The task – Could you set down word for word every line of the records, starting at their very beginning and going on through the line that contains "pos(863,585)", with that line included?

Records provided –
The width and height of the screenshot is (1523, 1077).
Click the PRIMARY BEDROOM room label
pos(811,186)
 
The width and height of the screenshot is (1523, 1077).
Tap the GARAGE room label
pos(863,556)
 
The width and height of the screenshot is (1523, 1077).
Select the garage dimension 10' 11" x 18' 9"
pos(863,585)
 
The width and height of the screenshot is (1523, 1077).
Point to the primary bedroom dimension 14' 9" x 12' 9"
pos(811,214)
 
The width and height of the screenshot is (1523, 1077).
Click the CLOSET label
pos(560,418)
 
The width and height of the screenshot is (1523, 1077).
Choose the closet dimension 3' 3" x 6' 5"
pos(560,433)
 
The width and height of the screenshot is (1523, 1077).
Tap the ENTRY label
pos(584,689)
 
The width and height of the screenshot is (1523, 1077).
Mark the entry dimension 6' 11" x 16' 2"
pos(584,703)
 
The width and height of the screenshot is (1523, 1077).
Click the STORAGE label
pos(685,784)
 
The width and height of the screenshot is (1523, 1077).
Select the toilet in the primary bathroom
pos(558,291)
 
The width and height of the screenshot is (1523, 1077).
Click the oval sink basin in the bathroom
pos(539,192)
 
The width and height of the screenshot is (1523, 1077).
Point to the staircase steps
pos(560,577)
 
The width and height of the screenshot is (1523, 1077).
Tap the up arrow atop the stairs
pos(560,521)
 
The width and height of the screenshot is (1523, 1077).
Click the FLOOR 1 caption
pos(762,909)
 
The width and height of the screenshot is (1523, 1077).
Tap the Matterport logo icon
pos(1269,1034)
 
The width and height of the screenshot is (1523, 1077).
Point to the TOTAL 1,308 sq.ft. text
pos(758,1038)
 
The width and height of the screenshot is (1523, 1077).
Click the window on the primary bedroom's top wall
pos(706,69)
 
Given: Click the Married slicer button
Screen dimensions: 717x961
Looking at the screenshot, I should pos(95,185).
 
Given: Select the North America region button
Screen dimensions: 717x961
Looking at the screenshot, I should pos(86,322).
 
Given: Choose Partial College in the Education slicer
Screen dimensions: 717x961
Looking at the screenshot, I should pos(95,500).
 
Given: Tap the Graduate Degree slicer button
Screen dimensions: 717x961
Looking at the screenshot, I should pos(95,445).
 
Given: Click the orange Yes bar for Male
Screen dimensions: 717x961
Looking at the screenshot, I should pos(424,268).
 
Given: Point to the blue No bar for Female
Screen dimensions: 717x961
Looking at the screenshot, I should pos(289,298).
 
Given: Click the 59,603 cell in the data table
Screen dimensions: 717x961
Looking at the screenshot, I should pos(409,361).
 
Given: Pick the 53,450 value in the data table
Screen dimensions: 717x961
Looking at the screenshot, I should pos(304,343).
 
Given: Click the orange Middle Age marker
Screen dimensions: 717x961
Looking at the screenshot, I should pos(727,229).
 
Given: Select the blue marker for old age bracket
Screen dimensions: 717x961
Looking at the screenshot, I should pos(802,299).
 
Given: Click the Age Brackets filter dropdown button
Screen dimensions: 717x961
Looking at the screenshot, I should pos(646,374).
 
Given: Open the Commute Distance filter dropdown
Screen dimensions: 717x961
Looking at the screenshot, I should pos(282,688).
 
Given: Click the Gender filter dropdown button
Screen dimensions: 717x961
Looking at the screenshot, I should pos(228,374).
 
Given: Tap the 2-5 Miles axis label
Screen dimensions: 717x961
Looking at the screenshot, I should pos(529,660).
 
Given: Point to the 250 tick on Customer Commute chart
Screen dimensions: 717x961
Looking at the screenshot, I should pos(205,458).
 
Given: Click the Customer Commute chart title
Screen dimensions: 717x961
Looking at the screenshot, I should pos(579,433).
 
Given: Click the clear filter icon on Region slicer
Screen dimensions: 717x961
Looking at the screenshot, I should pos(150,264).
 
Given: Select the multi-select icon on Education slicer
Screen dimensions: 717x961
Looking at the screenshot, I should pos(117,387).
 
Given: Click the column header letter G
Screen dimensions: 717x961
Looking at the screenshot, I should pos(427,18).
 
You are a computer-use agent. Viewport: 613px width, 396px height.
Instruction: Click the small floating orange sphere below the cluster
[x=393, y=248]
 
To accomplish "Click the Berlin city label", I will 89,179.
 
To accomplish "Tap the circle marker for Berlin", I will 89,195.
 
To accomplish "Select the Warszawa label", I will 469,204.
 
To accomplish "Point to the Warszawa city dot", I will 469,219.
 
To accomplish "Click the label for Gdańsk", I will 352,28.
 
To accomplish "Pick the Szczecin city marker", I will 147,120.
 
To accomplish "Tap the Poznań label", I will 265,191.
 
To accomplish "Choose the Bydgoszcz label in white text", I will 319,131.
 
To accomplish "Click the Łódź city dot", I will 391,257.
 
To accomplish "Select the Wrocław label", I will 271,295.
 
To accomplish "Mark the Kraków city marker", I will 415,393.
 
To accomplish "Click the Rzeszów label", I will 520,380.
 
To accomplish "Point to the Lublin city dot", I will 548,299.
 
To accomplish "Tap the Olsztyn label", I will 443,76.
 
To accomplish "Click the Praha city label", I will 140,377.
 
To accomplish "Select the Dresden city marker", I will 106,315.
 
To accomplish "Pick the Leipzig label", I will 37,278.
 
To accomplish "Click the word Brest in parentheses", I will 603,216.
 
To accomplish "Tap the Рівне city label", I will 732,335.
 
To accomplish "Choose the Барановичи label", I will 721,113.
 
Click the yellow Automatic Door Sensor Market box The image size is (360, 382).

Exercise output –
The width and height of the screenshot is (1523, 1077).
Click the PRIMARY BEDROOM room label
pos(811,186)
 
The width and height of the screenshot is (1523, 1077).
Tap the GARAGE room label
pos(863,556)
 
The width and height of the screenshot is (1523, 1077).
Select the garage dimension 10' 11" x 18' 9"
pos(863,585)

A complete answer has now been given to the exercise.